### What you will do
Your answer should contain each record from the listing, repeated exactly.
-------- Exercise data --------
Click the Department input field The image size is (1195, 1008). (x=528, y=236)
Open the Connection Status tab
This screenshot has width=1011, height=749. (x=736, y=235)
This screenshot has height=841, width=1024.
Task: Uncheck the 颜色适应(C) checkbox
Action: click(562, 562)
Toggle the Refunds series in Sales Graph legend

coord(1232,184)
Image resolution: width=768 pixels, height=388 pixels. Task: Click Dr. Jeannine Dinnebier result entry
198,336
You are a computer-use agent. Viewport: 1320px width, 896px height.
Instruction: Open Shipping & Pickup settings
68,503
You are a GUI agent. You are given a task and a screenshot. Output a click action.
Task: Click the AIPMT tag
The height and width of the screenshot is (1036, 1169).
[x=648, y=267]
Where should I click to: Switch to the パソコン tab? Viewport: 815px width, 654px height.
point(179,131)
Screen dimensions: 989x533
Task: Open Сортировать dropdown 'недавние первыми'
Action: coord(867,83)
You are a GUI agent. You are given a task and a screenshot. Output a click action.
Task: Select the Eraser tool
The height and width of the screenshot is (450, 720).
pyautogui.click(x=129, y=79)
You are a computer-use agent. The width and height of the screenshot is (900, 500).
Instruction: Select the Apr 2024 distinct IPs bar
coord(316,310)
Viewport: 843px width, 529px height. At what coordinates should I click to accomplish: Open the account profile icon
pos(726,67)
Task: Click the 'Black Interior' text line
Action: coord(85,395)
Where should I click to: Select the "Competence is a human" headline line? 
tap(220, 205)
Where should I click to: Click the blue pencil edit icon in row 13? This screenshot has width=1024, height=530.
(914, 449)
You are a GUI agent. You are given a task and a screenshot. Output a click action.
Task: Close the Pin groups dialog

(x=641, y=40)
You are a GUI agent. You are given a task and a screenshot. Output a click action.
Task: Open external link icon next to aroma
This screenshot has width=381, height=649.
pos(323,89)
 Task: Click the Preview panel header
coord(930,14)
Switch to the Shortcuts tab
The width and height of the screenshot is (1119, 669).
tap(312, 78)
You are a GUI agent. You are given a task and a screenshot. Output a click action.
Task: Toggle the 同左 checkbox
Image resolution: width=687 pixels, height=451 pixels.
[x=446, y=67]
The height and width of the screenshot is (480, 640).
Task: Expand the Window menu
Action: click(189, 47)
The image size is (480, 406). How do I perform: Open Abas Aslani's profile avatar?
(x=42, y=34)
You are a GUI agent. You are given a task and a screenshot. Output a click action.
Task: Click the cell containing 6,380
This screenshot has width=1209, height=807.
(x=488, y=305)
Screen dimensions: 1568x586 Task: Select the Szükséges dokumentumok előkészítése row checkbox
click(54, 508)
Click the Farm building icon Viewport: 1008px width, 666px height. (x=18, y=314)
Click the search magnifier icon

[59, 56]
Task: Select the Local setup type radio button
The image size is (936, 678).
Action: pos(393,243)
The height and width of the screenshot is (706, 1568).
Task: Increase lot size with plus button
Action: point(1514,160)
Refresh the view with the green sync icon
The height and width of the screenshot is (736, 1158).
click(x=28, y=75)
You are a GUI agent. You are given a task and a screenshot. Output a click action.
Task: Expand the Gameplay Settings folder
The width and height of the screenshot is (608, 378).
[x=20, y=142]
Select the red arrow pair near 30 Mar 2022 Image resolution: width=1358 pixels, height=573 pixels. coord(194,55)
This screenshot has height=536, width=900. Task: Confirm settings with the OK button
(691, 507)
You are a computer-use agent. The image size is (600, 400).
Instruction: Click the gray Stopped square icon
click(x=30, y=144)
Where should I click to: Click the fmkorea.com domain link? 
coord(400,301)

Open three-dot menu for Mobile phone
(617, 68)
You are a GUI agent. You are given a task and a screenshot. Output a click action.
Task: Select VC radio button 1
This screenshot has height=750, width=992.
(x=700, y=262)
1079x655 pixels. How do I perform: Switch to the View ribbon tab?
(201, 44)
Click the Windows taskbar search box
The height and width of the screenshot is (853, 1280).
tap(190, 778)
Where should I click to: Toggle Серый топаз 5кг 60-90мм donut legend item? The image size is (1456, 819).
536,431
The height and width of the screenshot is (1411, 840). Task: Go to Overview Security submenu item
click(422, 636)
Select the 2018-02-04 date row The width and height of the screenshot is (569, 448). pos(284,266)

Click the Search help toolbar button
--------
### Solution to the exercise
Click the Department input field The image size is (1195, 1008). (x=528, y=236)
Open the Connection Status tab
This screenshot has width=1011, height=749. (x=736, y=235)
This screenshot has height=841, width=1024.
Task: Uncheck the 颜色适应(C) checkbox
Action: click(562, 562)
Toggle the Refunds series in Sales Graph legend

coord(1232,184)
Image resolution: width=768 pixels, height=388 pixels. Task: Click Dr. Jeannine Dinnebier result entry
198,336
You are a computer-use agent. Viewport: 1320px width, 896px height.
Instruction: Open Shipping & Pickup settings
68,503
You are a GUI agent. You are given a task and a screenshot. Output a click action.
Task: Click the AIPMT tag
The height and width of the screenshot is (1036, 1169).
[x=648, y=267]
Where should I click to: Switch to the パソコン tab? Viewport: 815px width, 654px height.
point(179,131)
Screen dimensions: 989x533
Task: Open Сортировать dropdown 'недавние первыми'
Action: coord(867,83)
You are a GUI agent. You are given a task and a screenshot. Output a click action.
Task: Select the Eraser tool
The height and width of the screenshot is (450, 720).
pyautogui.click(x=129, y=79)
You are a computer-use agent. The width and height of the screenshot is (900, 500).
Instruction: Select the Apr 2024 distinct IPs bar
coord(316,310)
Viewport: 843px width, 529px height. At what coordinates should I click to accomplish: Open the account profile icon
pos(726,67)
Task: Click the 'Black Interior' text line
Action: coord(85,395)
Where should I click to: Select the "Competence is a human" headline line? 
tap(220, 205)
Where should I click to: Click the blue pencil edit icon in row 13? This screenshot has width=1024, height=530.
(914, 449)
You are a GUI agent. You are given a task and a screenshot. Output a click action.
Task: Close the Pin groups dialog

(x=641, y=40)
You are a GUI agent. You are given a task and a screenshot. Output a click action.
Task: Open external link icon next to aroma
This screenshot has width=381, height=649.
pos(323,89)
 Task: Click the Preview panel header
coord(930,14)
Switch to the Shortcuts tab
The width and height of the screenshot is (1119, 669).
tap(312, 78)
You are a GUI agent. You are given a task and a screenshot. Output a click action.
Task: Toggle the 同左 checkbox
Image resolution: width=687 pixels, height=451 pixels.
[x=446, y=67]
The height and width of the screenshot is (480, 640).
Task: Expand the Window menu
Action: click(189, 47)
The image size is (480, 406). How do I perform: Open Abas Aslani's profile avatar?
(x=42, y=34)
You are a GUI agent. You are given a task and a screenshot. Output a click action.
Task: Click the cell containing 6,380
This screenshot has width=1209, height=807.
(x=488, y=305)
Screen dimensions: 1568x586 Task: Select the Szükséges dokumentumok előkészítése row checkbox
click(54, 508)
Click the Farm building icon Viewport: 1008px width, 666px height. (x=18, y=314)
Click the search magnifier icon

[59, 56]
Task: Select the Local setup type radio button
The image size is (936, 678).
Action: pos(393,243)
The height and width of the screenshot is (706, 1568).
Task: Increase lot size with plus button
Action: point(1514,160)
Refresh the view with the green sync icon
The height and width of the screenshot is (736, 1158).
click(x=28, y=75)
You are a GUI agent. You are given a task and a screenshot. Output a click action.
Task: Expand the Gameplay Settings folder
The width and height of the screenshot is (608, 378).
[x=20, y=142]
Select the red arrow pair near 30 Mar 2022 Image resolution: width=1358 pixels, height=573 pixels. coord(194,55)
This screenshot has height=536, width=900. Task: Confirm settings with the OK button
(691, 507)
You are a computer-use agent. The image size is (600, 400).
Instruction: Click the gray Stopped square icon
click(x=30, y=144)
Where should I click to: Click the fmkorea.com domain link? 
coord(400,301)

Open three-dot menu for Mobile phone
(617, 68)
You are a GUI agent. You are given a task and a screenshot. Output a click action.
Task: Select VC radio button 1
This screenshot has height=750, width=992.
(x=700, y=262)
1079x655 pixels. How do I perform: Switch to the View ribbon tab?
(201, 44)
Click the Windows taskbar search box
The height and width of the screenshot is (853, 1280).
tap(190, 778)
Where should I click to: Toggle Серый топаз 5кг 60-90мм donut legend item? The image size is (1456, 819).
536,431
The height and width of the screenshot is (1411, 840). Task: Go to Overview Security submenu item
click(422, 636)
Select the 2018-02-04 date row The width and height of the screenshot is (569, 448). pos(284,266)

Click the Search help toolbar button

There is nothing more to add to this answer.